Roy Cornford - News on the Burma-Thailand Railway

Running time
2 min
Date made
Copyright
Department of Veterans' Affairs

Transcript

Roy Cornford:
Well, I think everyone expected to survive because we used to, in them days, we used to have wirelesses and get news. And we'd hear how the war was going on in Europe. But we realised that the war in Europe had to be won first before they could do much here because we used to get all the Japanese news and Japanese newspapers given to us. And they would tell us what they had captured here.

And of course they would exaggerate everything, but we knew that they were bombing Darwin and places like that. We realized it was going to take at least a couple of years, which it took a lot longer actually. But the suffering and the scrounging and what you had to do to keep survive kept you pretty busy.

Speaker 2:
What was your state of health by this time?

Roy Cornford:
Well halfway through the Burma Railway, I think I got malaria.
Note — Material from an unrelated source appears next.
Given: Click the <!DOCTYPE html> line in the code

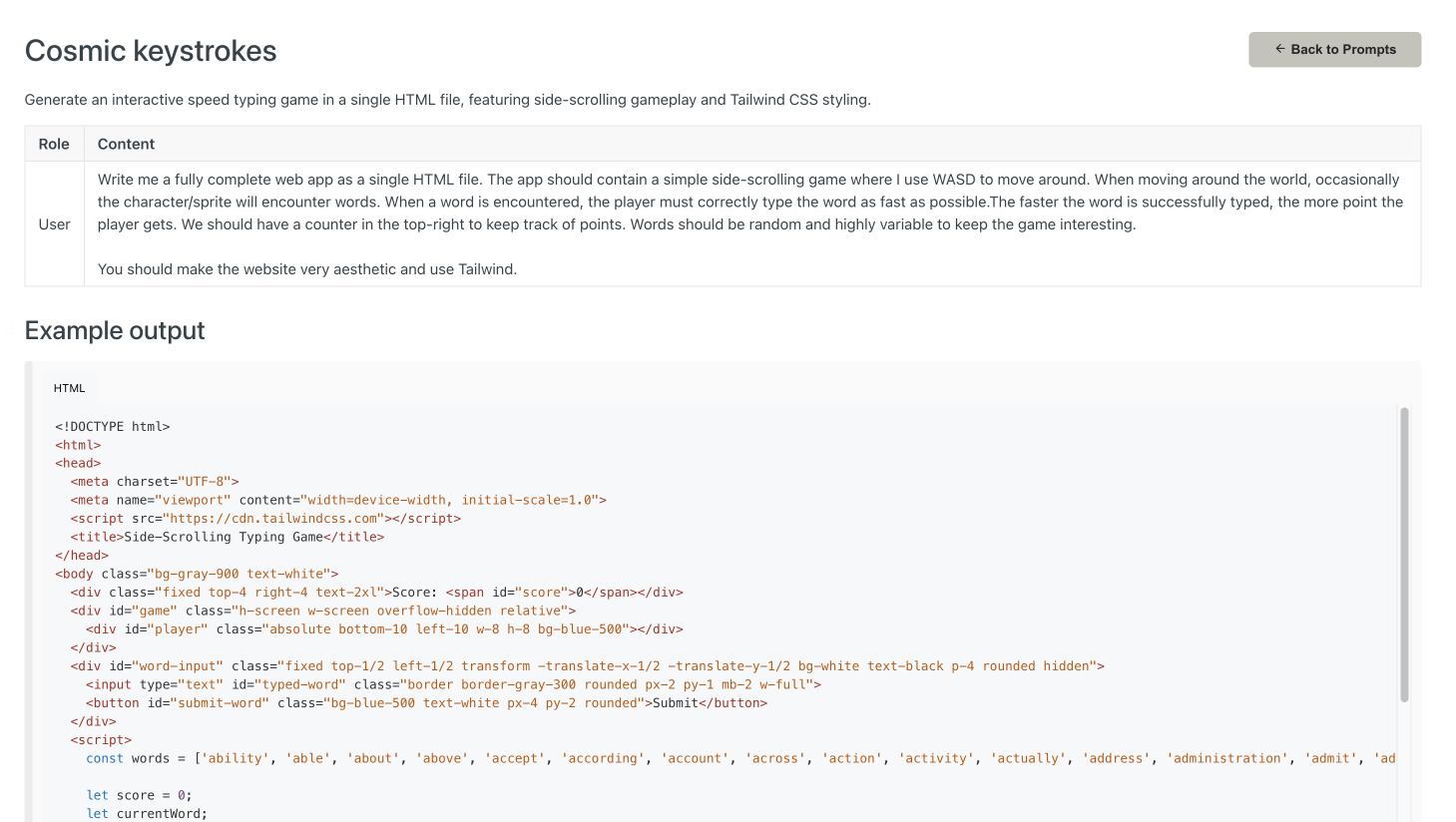Looking at the screenshot, I should coord(113,427).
And you used to be sick for seven days, and then you would probably go to work again. And you'd work for seven or eight days and next thing, you'd get down with another attack of malaria. I had 34 attacks of malaria while I was a prisoner of war. Actually 32 because I had two after I came home.

While I was in the American hospital, they treated us with all these different pills and things. And they practically cured us of it. I had one mild attack while I was on leave when I first come home, and I had one more attack after I was working. And since then, I've never had one. Actually I can say I've had pretty good health since then.